Monday, May 9, 2011

Libérti, égalité et fraternité Essay Four


Liberté, égalité et fraternité

In Sue Peabody’s Peabody’s book “There Are No Slaves in France”: The Political Culture of Race and Slavery in the Ancien Regime, the reader was introduced to the French policy that were no slaves present in France. According to a royal edit of 1315, King Louis X emphasized a tradition of no slavery amongst Frenchmen. King Louis X legislation was understood, but entirely appreciated. This remarkable legislation of the “freedom from slavery” would be revised in a 1716 ordinance, as a result, of court case revisions to this 1716 ordinance (Peabody, 234) Does Peabody’s claim that, in the third quarter of the eighteenth century, “members of France’s intellectual and judicial elite appropriated the symbol of the slave to criticize perceived excesses of royal authority” (p. 10). The author might have helped herself on this score had she considered how politically and ideologically the blacks’ struggle for freedom related to the growing contemporary debate on Louis X social and economic relations?

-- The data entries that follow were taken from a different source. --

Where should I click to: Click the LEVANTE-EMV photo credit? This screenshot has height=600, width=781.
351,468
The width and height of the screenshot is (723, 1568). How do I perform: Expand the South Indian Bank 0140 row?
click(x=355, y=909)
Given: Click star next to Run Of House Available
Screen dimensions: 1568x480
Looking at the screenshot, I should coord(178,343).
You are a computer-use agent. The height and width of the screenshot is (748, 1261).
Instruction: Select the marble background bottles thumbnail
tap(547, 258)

 An instance of the cort case revision of the 1716 ordinance, was a case created by Verdelin vs. Boucauex.  The Boucauex versus Verdelin  case was between “slave” (Boucauex) and Verdelin(owner) was based upon the suit of false captivity and lack of wages for nine years of labor. Not just imprisonment, but captivity. Peabody summates the course of the case resulting in Boucauex’s freedom from Verdelin.  But the reviewing court, named the Paris Admirality court,  granted freedom but restitution for Monsieur Boucauex’s hard labor. 

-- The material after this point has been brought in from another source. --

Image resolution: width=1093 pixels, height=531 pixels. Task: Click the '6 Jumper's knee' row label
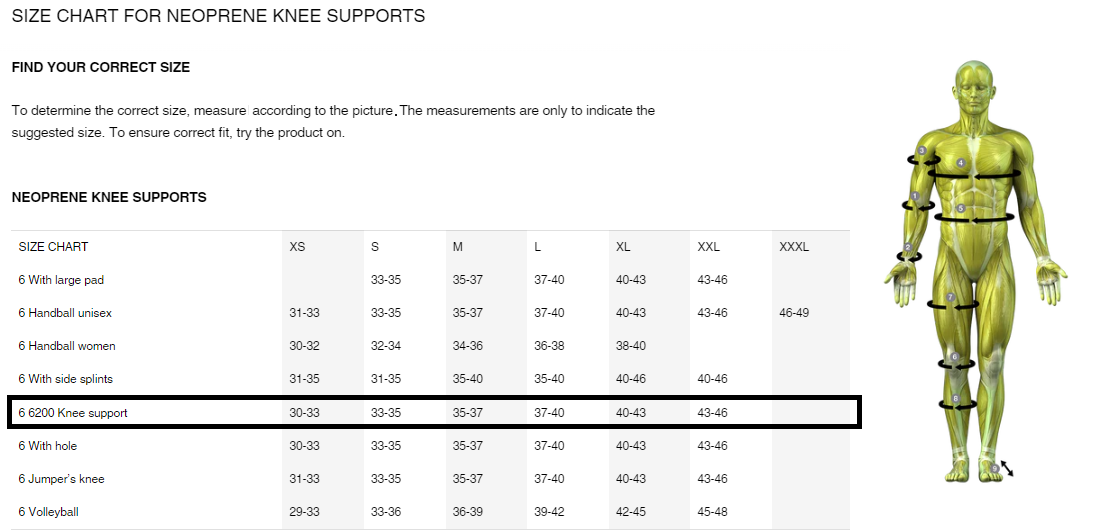click(61, 479)
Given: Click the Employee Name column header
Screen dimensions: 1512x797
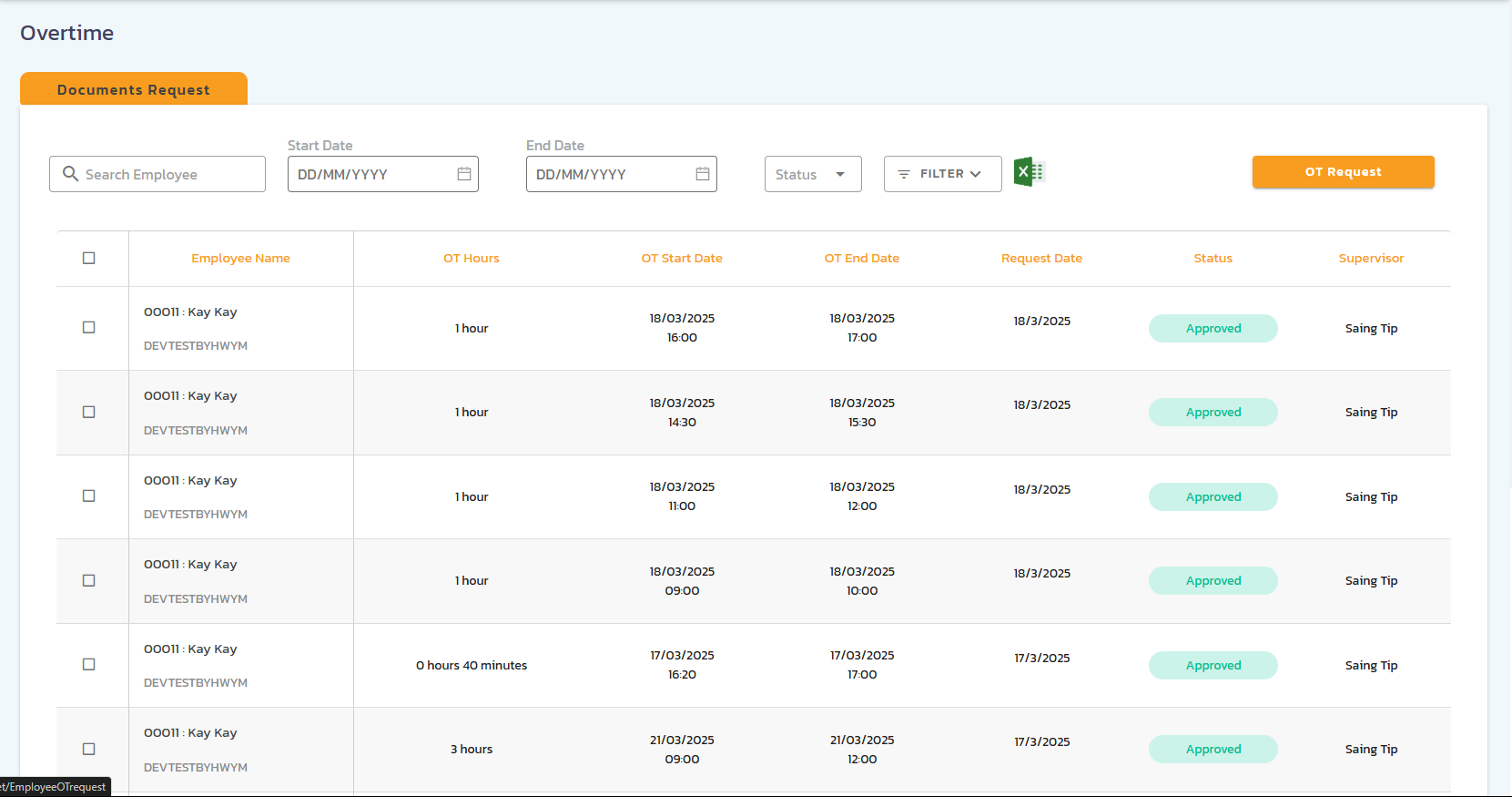Looking at the screenshot, I should (x=240, y=259).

Peabody notes in her analysis, that this case was a moment of plain compromise of the clearly set legislation of the admirality court and the successive legislation of the French people since Louis X policies. This was not being enforce by the Frecnh legislation. The legistion by 1738 turned it legislative enforcement in the “Ploice de Noir” which enforced imprisonment for those were slaves and/ or interracially married without proper identification of their French citizenship .  The enforcement of the “Police de Noir” came to a head upon the false imprisonment of 150 slaves. These slaves challenged the French admirality court and its statutes. The governing French Parliment released 150 initial slaves the case was based upon,  and numerous that had been arrested since the beginnins of the case. Peabody argues,  they fought their case based upon color distinctions not the coined term “slavery”. Their color distinctions granted freedom to proper registration for citizenship, marriage certificates, identification that will permit them to become eventual land owners.

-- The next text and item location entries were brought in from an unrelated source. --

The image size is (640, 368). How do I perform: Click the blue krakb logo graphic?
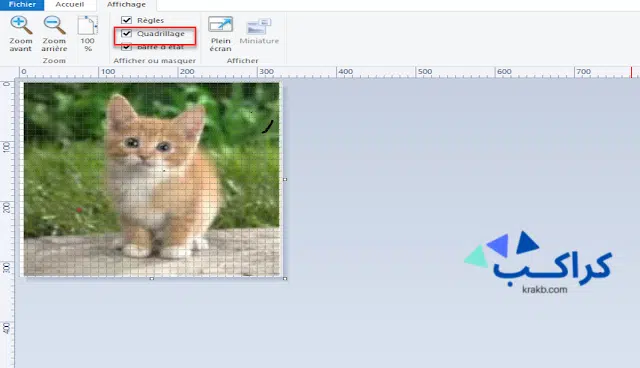[538, 258]
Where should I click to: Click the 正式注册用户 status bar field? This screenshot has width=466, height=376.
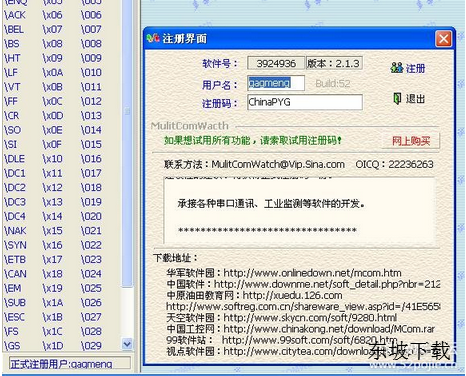pyautogui.click(x=69, y=363)
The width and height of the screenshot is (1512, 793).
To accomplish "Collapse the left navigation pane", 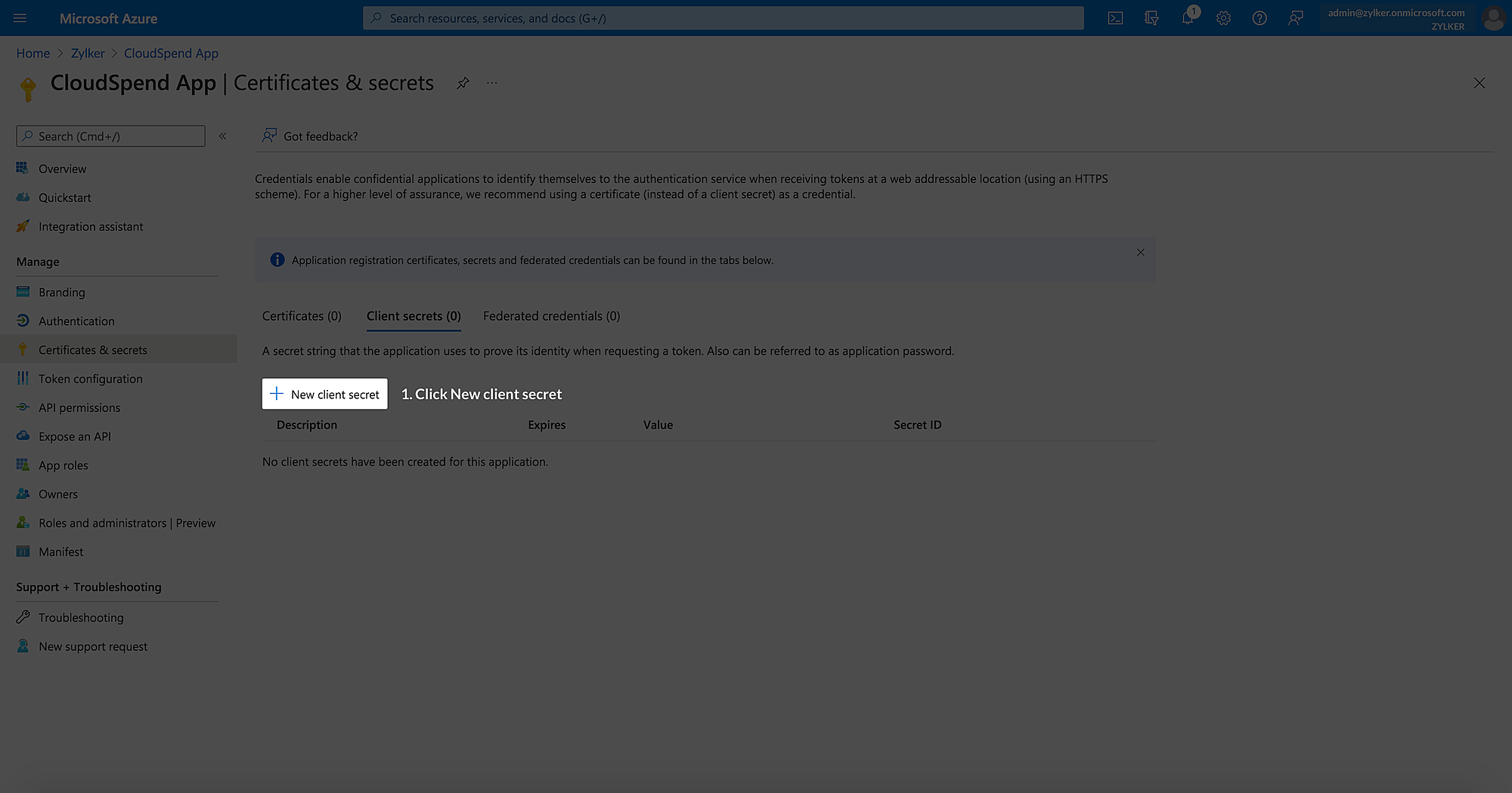I will (x=222, y=136).
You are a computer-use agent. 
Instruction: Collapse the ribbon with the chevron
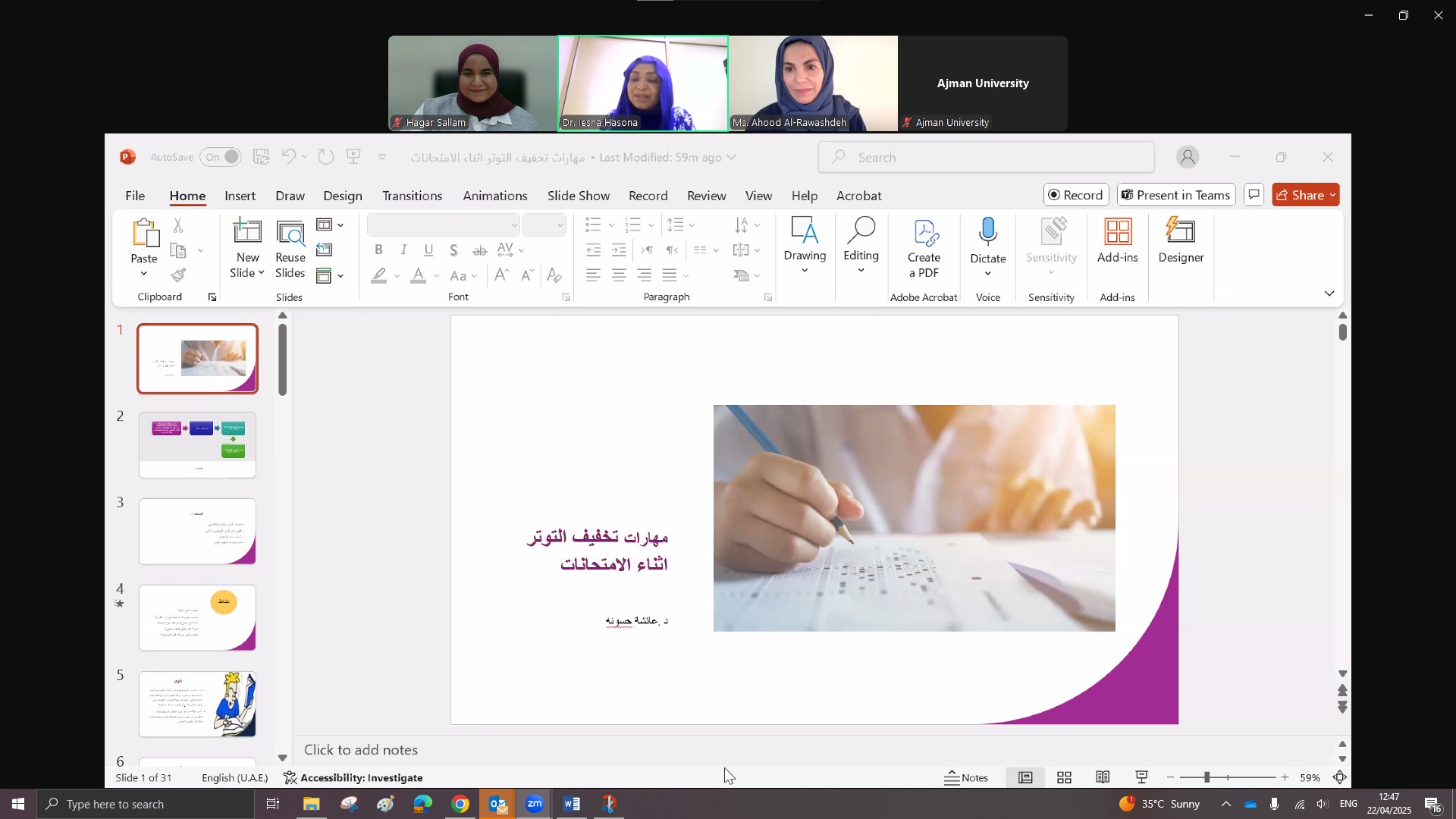point(1329,293)
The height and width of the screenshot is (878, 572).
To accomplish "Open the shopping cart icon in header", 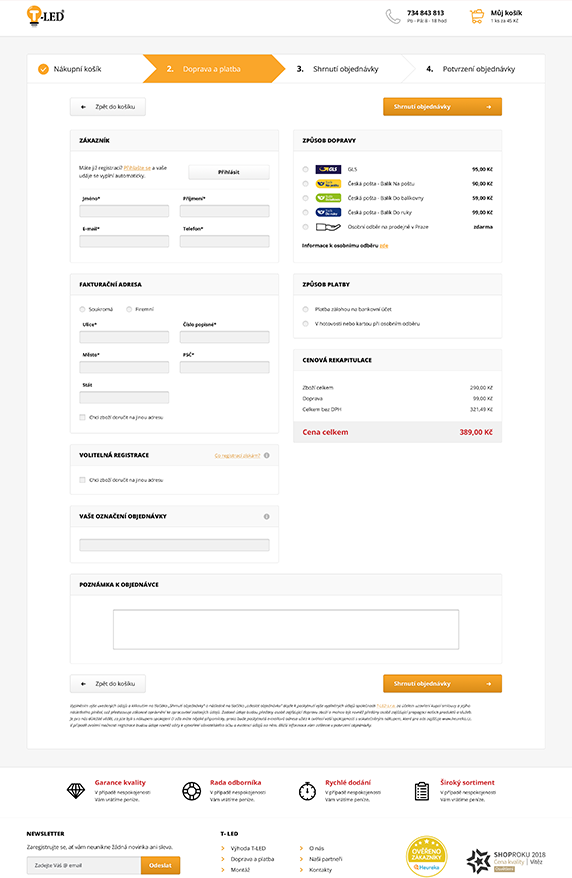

In conclusion, these two court cases that were boldly and judiciously approached the Parisien admirality court enforce harsh legislation of the “Police de Noir” until 1777. Peabody concludes, the use of racial language and distinctions became
legal commonplace by the late eighteenth century, because it preserved the myth that all Frenchmen were free—to which all parties, the monarchy included, subscribed—while protecting society against the potentially costly impact of its universal application; even the advocates of slave emancipation used racial language when it was of benefit to clients for whom a case could be made that they were of nonblack ancestry. Thus, by 1782, “the notion of racial purity was firmly entrenched in the minds of even the staunchest defenders of freedom” (p. 135).However,  after much bitterness and loss, the French peoples of the Second Republic would  grant counsel and  successfully filed and heard many instances where slaves who were living in France sued for their freedom . Thus the new legislation, based upon King Louis X compassionate legislation of the Middle Ages, permeated the people of France into a whole people outlawing slavery.